During Barness’ senior year in molecular genetics class, he traveled with his classmates to the Mayo Clinic to tour the cytogenetics laboratory. He learned that if he got hired at the world-renowned clinic, he could also continue his education. He is currently working on his master’s degree in molecular neuroscience, all while conducting research that could potentially have a positive impact on the lives of millions of people world-wide.
Barness admits that he wasn’t the typical biology student on a trajectory to work in such a prestigious setting. In fact, Barness came to Upper Iowa as an undeclared student, and was on academic probation after his freshman year.
Then, he cracked open an advanced chemistry book. What he found inside interested him and he decided to test the waters with a botany class and biology.
He was soon hooked.
The more he learned, the more he wanted to learn, and his Upper Iowa professors were more than helpful when it came to providing Barness and his classmates with more information. As he progressed into upper level biology and chemistry classes, he did better in school, and it wasn’t long until he was on the dean’s list.

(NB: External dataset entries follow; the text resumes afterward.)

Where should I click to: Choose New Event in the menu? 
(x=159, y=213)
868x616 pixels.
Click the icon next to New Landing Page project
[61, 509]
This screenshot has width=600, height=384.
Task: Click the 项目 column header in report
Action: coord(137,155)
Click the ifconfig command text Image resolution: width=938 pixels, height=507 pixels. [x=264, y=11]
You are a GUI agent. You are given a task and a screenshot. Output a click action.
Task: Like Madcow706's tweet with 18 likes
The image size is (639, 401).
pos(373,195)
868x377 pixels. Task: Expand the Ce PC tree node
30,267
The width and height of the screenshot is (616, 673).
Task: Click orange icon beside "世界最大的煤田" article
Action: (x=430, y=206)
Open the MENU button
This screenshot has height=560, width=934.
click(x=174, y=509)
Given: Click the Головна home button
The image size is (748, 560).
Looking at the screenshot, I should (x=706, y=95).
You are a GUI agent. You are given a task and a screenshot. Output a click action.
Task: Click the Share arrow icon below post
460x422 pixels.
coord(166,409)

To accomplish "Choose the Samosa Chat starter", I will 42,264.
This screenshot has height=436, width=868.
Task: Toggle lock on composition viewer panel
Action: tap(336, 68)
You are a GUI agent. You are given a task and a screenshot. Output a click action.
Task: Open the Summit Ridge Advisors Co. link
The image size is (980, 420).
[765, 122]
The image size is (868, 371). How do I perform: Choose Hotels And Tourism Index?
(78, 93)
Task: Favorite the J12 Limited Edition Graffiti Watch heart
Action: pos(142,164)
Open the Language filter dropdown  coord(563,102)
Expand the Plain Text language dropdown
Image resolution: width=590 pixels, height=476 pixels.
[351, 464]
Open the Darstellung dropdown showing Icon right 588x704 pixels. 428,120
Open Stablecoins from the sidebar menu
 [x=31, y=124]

At Mayo Clinic, Barness is on the cutting-edge of research. He is involved in validation studies to develop a protocol to treat platelet disorders, such as Hermansky-Pudlak Syndrome, and is part of the renal team studying diseases associated with the kidney.
“There is a controversy over what a dense body and an alpha granule are in platelets,” he explained. “Our research team is trying to validate that by doing x-ray microanalysis.
“The secretions from a dense body are different from what is secreted from an alpha granule. When platelets aggregate, the dense bodies release certain chemicals that attract other platelets to come, and that’s what causes a wound to seal up. People with Hermansky-Pudlak Syndrome don’t have that.”
As a research technologist, Barness also looks at samples submitted by pathologists – sometimes it takes up to two hours to thoroughly examine a microscopic sample. He said he does not like to be distracted during this time. “I always try to do my best. I think of it as if it were my sample, or someone from my family.”
When he thinks he’s located an area of interest on the sample that could aid in a diagnosis, he sends an electronic image of the area to the pathologist.
His attention to detail and careful analysis pay off. Just recently, Barness analyzed five glomeruli in a kidney cell and on the very last glomerulus, in a very small section, he found tiny immune deposits. The pathologist called him personally and thanked him for his hard work. “You can miss it by just that much,” he said.
Dr. Jeffrey Salisbury, Mayo Clinic professor and director of the Electron Microscopy Laboratory, stated, “Over the past five years, Ryan has become a key player in electron microscopy at Mayo Clinic. He is skilled in processing tissues and cells; taking them form the living state to the point where they are embedded in plastic that can be cut with a diamond knife to a slice only a few molecules thick.
“Ryan is the’ go-to’ guy in the laboratory when someone has a question or a particularly difficult specimen for processing, he usually knows the answer and if not, he knows where to go to find the solution. What is more important though, is that he is becoming an expert at using the microscope to make images of human tissues and cells so that a pathologist can determine just what disease the patient may have. To top this, Ryan is a most amiable enjoyable human being, who always has a positive can-do attitude and who is simply a pleasure to have as a coworker.”